Knockdown of regulator of G-protein signalling 2 (Rgs2) leads to abnormal early mouse embryo development in vitro

Abstract

Regulator of G-protein signalling 2 (Rgs2) is involved in G-protein-mediated signalling by negatively regulating the activity of the G-protein α-subunit. In the present study, the expression patterns of Rgs2 in mouse ovarian tissues and early embryos were determined by semiquantitative reverse transcription-polymerase chain reaction, immunohistochemistry and immunofluorescent analyses.

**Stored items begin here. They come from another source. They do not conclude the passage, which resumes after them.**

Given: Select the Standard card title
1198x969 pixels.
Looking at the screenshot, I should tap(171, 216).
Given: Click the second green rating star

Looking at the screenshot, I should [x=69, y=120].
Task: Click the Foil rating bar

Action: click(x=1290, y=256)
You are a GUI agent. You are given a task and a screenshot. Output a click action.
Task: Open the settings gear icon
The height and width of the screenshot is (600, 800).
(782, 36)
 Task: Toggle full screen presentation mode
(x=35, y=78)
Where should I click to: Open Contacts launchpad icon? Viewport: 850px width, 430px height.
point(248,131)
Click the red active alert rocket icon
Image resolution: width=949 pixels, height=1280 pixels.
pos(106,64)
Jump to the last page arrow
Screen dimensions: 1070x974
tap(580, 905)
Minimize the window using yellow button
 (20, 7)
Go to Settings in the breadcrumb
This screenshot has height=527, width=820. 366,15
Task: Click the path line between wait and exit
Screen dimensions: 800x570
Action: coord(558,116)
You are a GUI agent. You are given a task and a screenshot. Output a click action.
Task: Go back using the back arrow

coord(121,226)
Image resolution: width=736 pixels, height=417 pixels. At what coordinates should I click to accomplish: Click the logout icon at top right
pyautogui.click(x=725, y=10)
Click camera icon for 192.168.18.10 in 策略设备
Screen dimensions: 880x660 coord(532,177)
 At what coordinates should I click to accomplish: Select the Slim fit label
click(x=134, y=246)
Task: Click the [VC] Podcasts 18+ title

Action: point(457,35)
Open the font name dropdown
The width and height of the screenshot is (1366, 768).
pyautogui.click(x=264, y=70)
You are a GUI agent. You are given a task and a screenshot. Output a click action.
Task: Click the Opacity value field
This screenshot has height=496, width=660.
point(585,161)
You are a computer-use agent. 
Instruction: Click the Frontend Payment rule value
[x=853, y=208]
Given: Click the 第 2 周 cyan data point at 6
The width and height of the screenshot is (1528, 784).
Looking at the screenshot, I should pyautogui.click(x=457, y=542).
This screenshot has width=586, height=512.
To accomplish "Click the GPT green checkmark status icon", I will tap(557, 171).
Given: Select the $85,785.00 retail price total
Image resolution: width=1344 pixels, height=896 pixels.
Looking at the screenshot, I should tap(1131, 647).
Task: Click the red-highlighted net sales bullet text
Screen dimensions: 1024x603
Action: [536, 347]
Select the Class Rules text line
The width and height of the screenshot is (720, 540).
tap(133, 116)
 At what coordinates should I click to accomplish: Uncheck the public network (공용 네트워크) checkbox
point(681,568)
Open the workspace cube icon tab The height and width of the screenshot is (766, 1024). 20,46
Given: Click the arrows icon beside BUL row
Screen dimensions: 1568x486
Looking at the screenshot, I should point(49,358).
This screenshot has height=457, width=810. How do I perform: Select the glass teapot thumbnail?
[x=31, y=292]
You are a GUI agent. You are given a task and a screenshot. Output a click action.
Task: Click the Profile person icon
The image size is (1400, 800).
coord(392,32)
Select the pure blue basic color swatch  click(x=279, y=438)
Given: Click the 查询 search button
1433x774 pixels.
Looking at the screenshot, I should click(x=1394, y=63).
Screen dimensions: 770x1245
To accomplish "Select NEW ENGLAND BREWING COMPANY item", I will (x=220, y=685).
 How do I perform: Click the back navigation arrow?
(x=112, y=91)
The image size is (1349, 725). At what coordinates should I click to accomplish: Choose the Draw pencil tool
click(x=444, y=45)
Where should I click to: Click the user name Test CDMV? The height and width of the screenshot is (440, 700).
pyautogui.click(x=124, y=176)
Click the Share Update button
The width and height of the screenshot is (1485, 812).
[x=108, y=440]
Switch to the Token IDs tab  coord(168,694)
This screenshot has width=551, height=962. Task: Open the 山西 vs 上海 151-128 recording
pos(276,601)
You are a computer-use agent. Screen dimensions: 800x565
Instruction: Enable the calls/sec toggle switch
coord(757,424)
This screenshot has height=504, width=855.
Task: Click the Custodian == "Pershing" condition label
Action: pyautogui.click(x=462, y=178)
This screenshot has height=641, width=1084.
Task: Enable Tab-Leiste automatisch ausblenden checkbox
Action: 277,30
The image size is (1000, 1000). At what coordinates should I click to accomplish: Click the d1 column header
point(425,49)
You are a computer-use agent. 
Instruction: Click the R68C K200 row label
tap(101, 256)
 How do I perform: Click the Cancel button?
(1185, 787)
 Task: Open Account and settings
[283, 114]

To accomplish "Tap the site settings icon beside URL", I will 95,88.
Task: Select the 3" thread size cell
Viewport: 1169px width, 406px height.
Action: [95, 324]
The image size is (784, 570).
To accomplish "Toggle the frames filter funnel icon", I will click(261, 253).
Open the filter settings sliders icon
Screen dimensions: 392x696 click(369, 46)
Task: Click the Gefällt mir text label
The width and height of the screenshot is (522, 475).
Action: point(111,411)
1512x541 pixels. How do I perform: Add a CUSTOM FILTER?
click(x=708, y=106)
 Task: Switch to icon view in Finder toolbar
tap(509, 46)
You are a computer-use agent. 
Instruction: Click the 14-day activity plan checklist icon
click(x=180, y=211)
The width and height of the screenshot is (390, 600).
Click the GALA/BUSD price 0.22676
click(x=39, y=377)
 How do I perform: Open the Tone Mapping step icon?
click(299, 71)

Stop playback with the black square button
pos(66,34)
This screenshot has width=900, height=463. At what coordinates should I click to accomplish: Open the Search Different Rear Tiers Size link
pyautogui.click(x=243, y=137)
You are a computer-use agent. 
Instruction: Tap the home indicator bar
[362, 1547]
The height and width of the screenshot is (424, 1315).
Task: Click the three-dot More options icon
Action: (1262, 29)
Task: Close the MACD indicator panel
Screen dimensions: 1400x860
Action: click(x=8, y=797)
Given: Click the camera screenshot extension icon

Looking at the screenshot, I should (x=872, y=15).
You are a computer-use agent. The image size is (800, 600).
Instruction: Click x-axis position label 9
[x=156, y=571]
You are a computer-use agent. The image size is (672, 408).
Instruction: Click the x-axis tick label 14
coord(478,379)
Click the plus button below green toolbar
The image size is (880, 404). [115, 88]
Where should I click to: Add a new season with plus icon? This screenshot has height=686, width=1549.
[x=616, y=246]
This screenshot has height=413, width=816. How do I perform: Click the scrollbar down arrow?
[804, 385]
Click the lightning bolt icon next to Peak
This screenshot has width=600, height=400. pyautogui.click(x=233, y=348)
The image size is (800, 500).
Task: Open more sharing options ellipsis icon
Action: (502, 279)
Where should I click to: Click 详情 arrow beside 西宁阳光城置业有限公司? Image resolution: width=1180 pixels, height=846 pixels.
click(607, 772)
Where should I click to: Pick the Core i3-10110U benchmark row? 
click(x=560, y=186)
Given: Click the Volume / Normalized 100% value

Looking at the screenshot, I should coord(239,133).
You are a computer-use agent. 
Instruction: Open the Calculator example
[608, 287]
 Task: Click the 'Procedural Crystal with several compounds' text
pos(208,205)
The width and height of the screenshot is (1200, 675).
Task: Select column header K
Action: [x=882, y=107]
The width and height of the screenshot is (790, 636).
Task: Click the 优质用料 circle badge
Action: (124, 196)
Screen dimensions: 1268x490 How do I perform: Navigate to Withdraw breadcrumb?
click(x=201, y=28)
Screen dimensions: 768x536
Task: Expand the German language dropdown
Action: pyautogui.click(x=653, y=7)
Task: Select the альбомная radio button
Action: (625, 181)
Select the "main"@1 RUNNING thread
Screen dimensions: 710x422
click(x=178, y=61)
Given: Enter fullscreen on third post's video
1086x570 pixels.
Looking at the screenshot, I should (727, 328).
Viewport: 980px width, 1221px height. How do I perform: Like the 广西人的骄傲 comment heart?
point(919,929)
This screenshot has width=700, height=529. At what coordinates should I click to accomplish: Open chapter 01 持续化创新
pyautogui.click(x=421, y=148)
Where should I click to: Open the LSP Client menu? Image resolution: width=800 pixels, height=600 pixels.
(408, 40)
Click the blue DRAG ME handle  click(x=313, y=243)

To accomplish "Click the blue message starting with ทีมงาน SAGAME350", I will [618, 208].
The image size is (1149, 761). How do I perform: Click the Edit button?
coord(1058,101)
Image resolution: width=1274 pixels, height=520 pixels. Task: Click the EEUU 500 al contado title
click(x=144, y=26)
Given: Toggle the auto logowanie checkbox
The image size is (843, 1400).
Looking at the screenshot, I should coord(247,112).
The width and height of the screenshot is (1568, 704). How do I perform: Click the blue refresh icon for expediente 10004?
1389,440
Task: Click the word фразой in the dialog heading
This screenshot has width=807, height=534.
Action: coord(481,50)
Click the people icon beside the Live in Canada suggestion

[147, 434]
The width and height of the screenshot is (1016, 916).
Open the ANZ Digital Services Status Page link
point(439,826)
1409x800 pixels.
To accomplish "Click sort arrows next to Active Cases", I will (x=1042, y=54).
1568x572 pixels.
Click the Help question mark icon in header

Rgs2 expression was observed in the ovarian tissues of adult female mice, with an almost equal expression levels during different stages of the oestrous cycle. Rgs2 was abundant in the cytoplasm, membrane, nuclei and spindles of intact polar bodies in mouse early embryos at different developmental stages from the zygote to blastocyst. The effect of Rgs2 knockdown on early embryonic development in vitro was examined by microinjecting Rgs2-specific short interfering (si) RNAs into mouse zygotes. Knockdown of endogenous Rgs2 expression led to abnormal embryonic development in vitro, with a considerable number of early embryos arrested at the 2- or 4-cell stage. Moreover, mRNA expression of three zygotic gene activation-related genes (i.e. Zscan4, Tcstv1 and MuERV-L) was decreased significantly in 2-cell arrested embryos. These results suggest that Rgs2 plays a critical role in early embryo development.